*Task brief*
Scan the data for "Back" and copy each matching line.

*Data excerpts*
= = = =

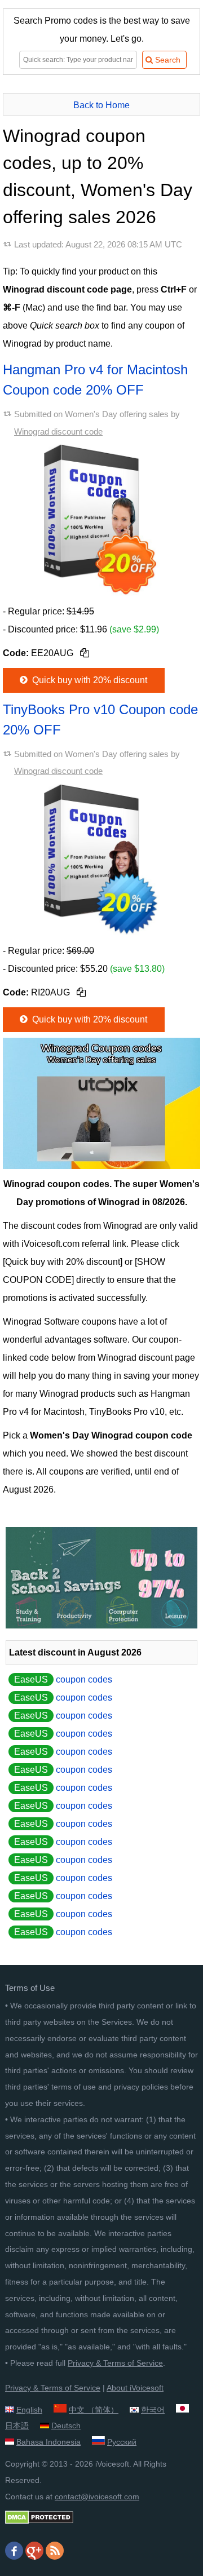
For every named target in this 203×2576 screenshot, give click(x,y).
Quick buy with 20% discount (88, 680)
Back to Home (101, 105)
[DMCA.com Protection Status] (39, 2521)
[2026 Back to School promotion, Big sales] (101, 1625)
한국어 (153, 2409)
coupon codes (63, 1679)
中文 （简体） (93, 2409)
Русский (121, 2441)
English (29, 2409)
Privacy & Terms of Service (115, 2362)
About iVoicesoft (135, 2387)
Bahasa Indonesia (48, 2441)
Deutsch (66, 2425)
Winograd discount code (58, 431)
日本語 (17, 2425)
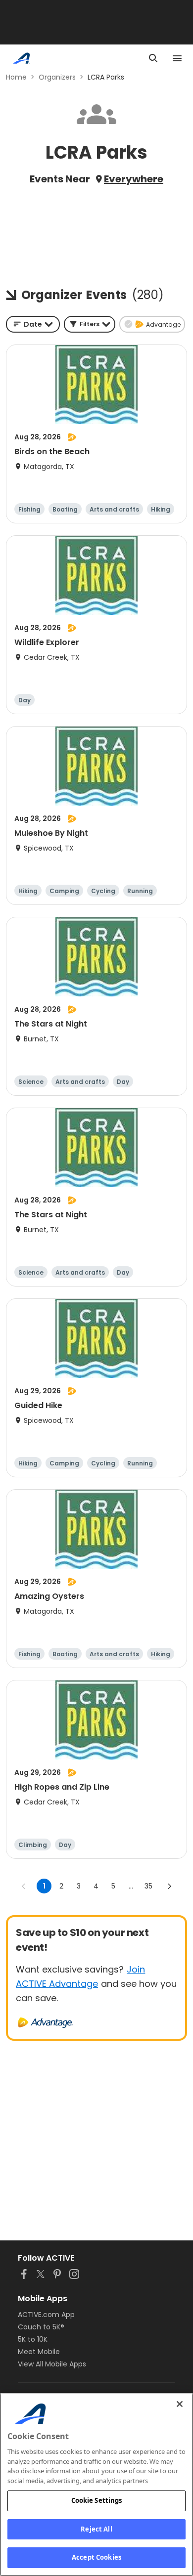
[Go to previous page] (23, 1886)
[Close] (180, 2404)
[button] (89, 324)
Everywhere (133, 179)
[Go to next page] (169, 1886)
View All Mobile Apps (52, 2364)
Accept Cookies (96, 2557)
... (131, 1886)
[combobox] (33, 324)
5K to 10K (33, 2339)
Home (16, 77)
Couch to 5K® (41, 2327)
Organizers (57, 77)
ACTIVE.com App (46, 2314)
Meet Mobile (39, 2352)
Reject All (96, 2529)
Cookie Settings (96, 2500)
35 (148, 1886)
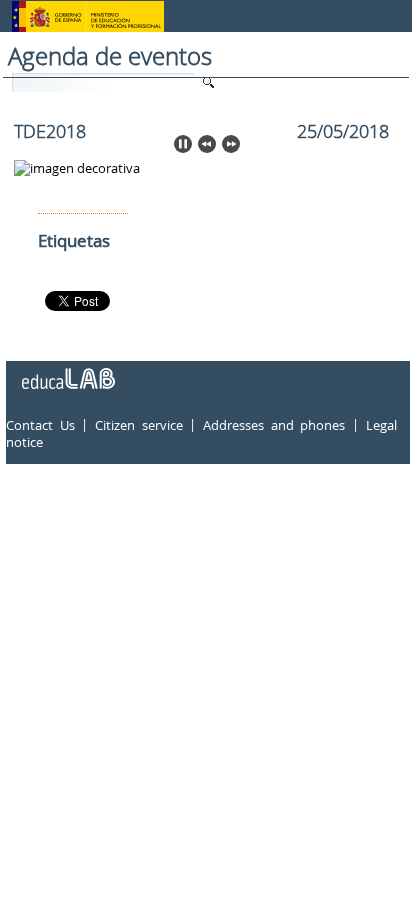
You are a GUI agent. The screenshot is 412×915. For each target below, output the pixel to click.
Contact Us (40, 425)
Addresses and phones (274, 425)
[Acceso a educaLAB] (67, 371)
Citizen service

= = = =

*Exercise output*
Back to Home (101, 105)
[2026 Back to School promotion, Big sales] (101, 1625)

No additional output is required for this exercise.